L’iniziativa, intitolata “Il lavoro è dignità, non morte. In silenzio per le voci spezzate”, nasce come risposta a una tragica sequenza di incidenti. In sole 72 ore hanno perso la vita un operaio di 46 anni ad Anoia Superiore, un 53enne nel cantiere del depuratore di Francavilla Angitola e un giovane di appena 23 anni a Paola. Eventi che i sindacati non esitano a definire una “strage”, rifiutando con forza la logica della fatalità. I dati del 2024, con 8.923 denunce di infortunio e già 30 croci piantate sul lavoro in Calabria, delineano i contorni di un’emergenza non più tollerabile.
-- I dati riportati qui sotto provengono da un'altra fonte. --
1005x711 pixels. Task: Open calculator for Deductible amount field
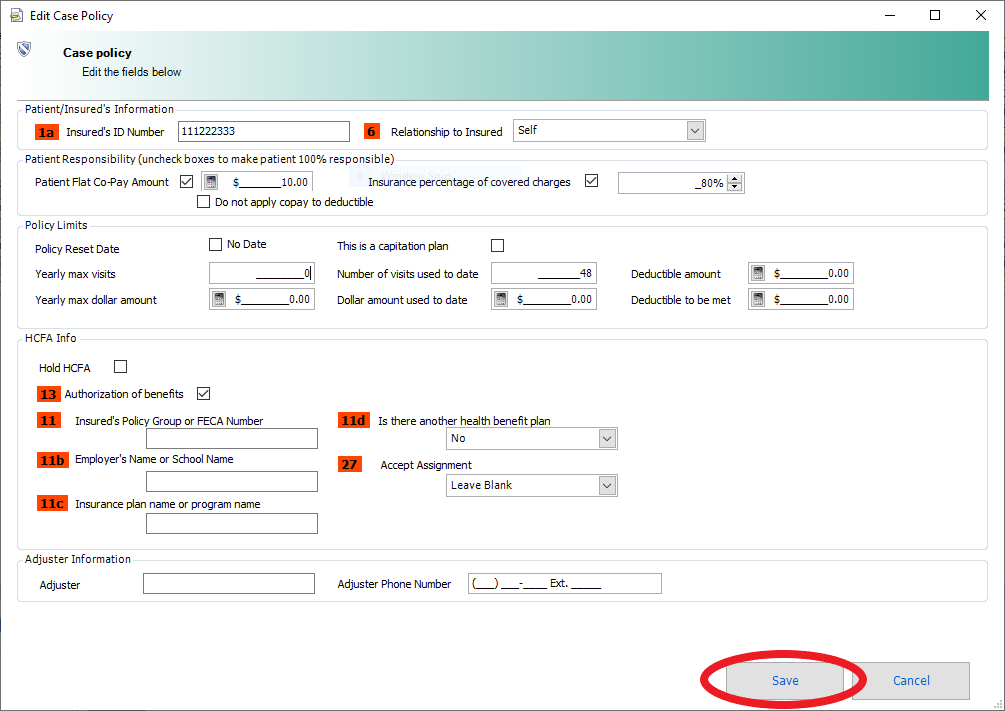pos(757,274)
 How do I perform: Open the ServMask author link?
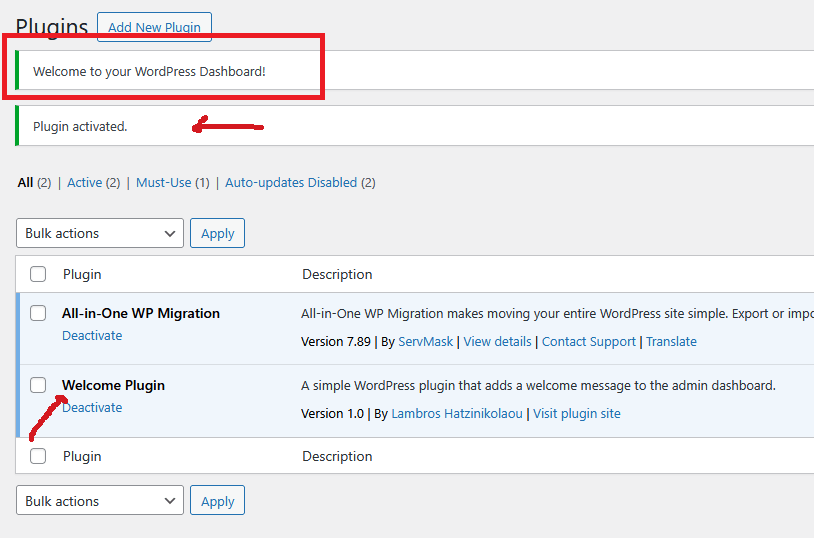(x=426, y=342)
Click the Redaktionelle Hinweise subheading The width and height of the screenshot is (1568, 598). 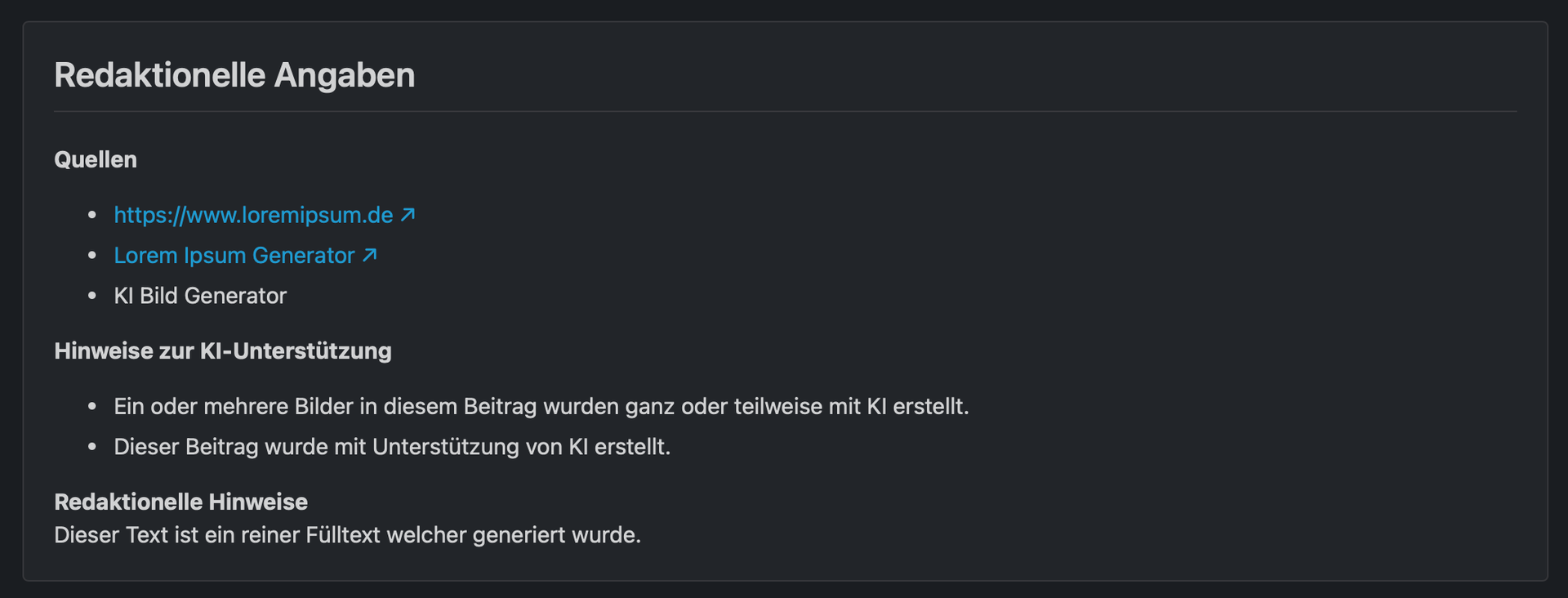pos(180,502)
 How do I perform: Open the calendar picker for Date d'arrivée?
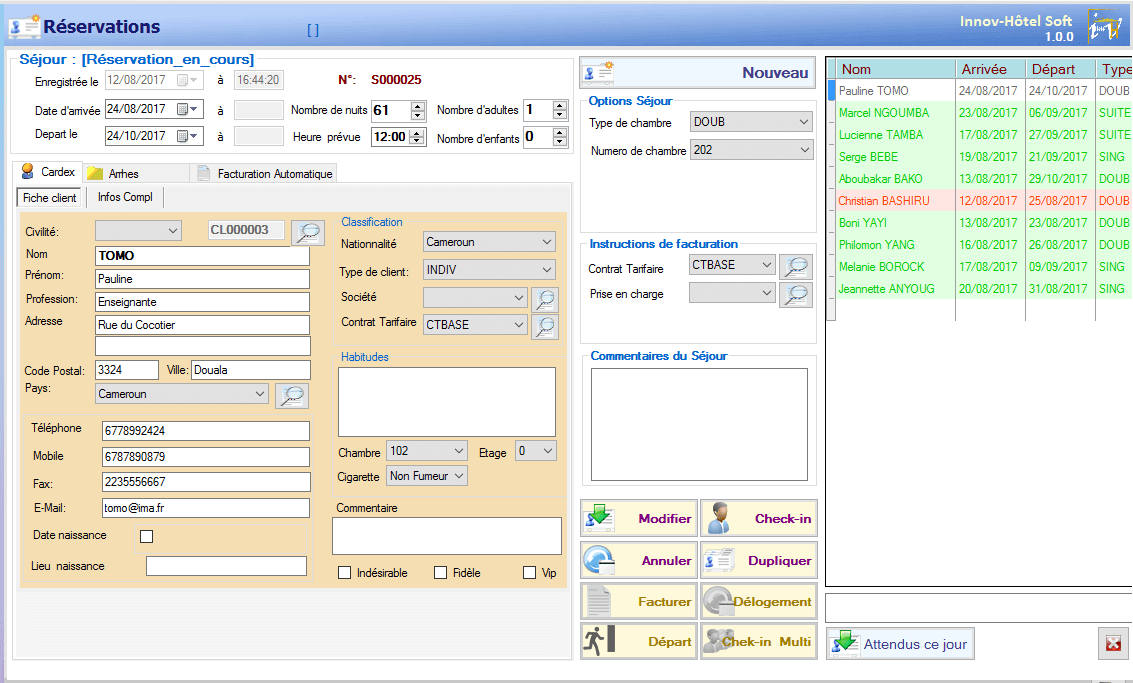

Sul tavolo dei sindacati c’è un pacchetto di richieste chiare e urgenti rivolte alle istituzioni e al mondo delle imprese. Si chiede un aumento degli ispettori specializzati per intensificare i controlli, l’introduzione della formazione obbligatoria e certificata per tutti gli operatori e l’implementazione di tecnologie innovative per la prevenzione dei rischi. Cruciale, secondo le tre confederazioni, è anche una riforma del sistema degli appalti, con l’abolizione del criterio del massimo ribasso nei settori più pericolosi e l’applicazione di rigidi protocolli di legalità in ogni cantiere pubblico.
Un segnale significativo è arrivato anche dal mondo imprenditoriale. Alla manifestazione hanno infatti aderito Unindustria e ANCE Calabria, le associazioni che rappresentano le imprese industriali ed edili. Una presa di posizione netta, con cui si ribadisce che la sicurezza non può essere considerata un costo, ma rappresenta una condizione imprescindibile per la dignità del lavoro e per uno sviluppo economico responsabile.
La marcia di Catanzaro non è stata quindi solo un atto di commemorazione, ma un potente atto di accusa. Un’intera comunità ha scelto di trasformare il silenzio in una denuncia collettiva, per scuotere le coscienze e pretendere che la tutela della vita umana torni a essere il primo, non negoziabile, punto all’ordine del giorno.